Venons en aux leçons de la crise argentine qui a pris depuis la dimension que l'on sait. La surévaluation
monétaire, supérieure à 20 pour cent en Argentine, facteur de récession et de chômage, est toujours un
facteur de tensions sociales plus ou moins importantes selon sa durée et son ampleur. Les tensions sociales
des années 30 en France, le " Front populaire ", résultèrent largement du refus de dévaluer le franc Poincaré
pris au piège du bloc-or, alors que le dollar et la livre avait dévalué en 1931 et 1933. Le refus d'adaptation
rapide et à froid aux réalités économiques, aussi regrettables soient-elles dans l'absolu, est toujours une
source d'adaptation différée plus coûteuse et dans la crise. Le prix payé par l'Argentine est exorbitant :
dizaines de morts, famines, immenses douleurs sociales, grave crise politique et finalement quand même
dévaluation du peso " commercial " de 35 pour cent et flottement du peso " financier ".

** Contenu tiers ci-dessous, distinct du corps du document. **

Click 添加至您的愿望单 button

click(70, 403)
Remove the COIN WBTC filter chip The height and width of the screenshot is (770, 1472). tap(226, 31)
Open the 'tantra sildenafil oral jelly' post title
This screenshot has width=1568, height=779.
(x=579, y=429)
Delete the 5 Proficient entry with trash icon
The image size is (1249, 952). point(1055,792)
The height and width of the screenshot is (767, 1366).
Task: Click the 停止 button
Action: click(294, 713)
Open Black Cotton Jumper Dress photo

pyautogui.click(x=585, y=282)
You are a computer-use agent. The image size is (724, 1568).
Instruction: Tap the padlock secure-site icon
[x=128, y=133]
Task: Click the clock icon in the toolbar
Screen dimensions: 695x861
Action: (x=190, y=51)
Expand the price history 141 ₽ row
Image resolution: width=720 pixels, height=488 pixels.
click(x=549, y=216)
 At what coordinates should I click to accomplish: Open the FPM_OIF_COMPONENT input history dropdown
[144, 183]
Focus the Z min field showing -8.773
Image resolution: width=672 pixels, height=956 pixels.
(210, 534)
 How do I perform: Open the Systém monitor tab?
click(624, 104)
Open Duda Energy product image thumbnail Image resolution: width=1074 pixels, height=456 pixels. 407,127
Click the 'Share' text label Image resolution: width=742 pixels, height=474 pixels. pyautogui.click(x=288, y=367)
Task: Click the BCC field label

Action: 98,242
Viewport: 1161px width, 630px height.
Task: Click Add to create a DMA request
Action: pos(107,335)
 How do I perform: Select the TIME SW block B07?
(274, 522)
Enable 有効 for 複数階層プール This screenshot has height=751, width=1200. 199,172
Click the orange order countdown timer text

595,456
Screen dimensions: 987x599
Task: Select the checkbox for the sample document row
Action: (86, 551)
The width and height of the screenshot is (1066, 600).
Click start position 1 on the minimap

Il n'y a malheureusement pas de " truc " pour sortir du surendettement public externe chronique qui
caractérise l'Argentine et de nombreux PVD : on en parle moins mais cette réalité financière gravement
pénalisante est toujours là.
Dans la mesure où le système du Currency Board a participé à cette surévaluation fatale, il en est également
partiellement responsable, mais la leçon monétaire de l'échec du Currency Board appliqué pour la première
fois à un grand pays et en quelque sorte soumis à un test grandeur nature est plus générale : il n'y a pas de
bonne solution monétaire partielle durable. On ne saurait prétendre créer un îlot de stabilité régionale dans
un océan mondial d'instabilité monétaire, institutionnalisée par l'abandon de la convertibilité métallique du
dollar américain depuis 1971, et la levée de toute discipline monétaire interne pour la plus importante
économie du monde. Avec l'échec de la solution monétaire argentine, puisée dans les derniers remèdes d'une
pharmacopée monétaire à bout de ressources, le projet " asymétrique " consistant à imposer aux " petits "
des disciplines dont les " grands " s'exonèrent a fait long feu. Une révision plus générale et plus déchirante
des institutions monétaires contemporaines défaillantes est à l'ordre du jour, si tant est que l'on veuille
sérieusement procurer aux acteurs économiques, c'est-à-dire aux peuples, un environnement économique et
financier moins friable, une société plus vivable, un avenir possible.
Bernard Cherlonneix est économiste, membre du conseil éditorial de la revue Liberté politique.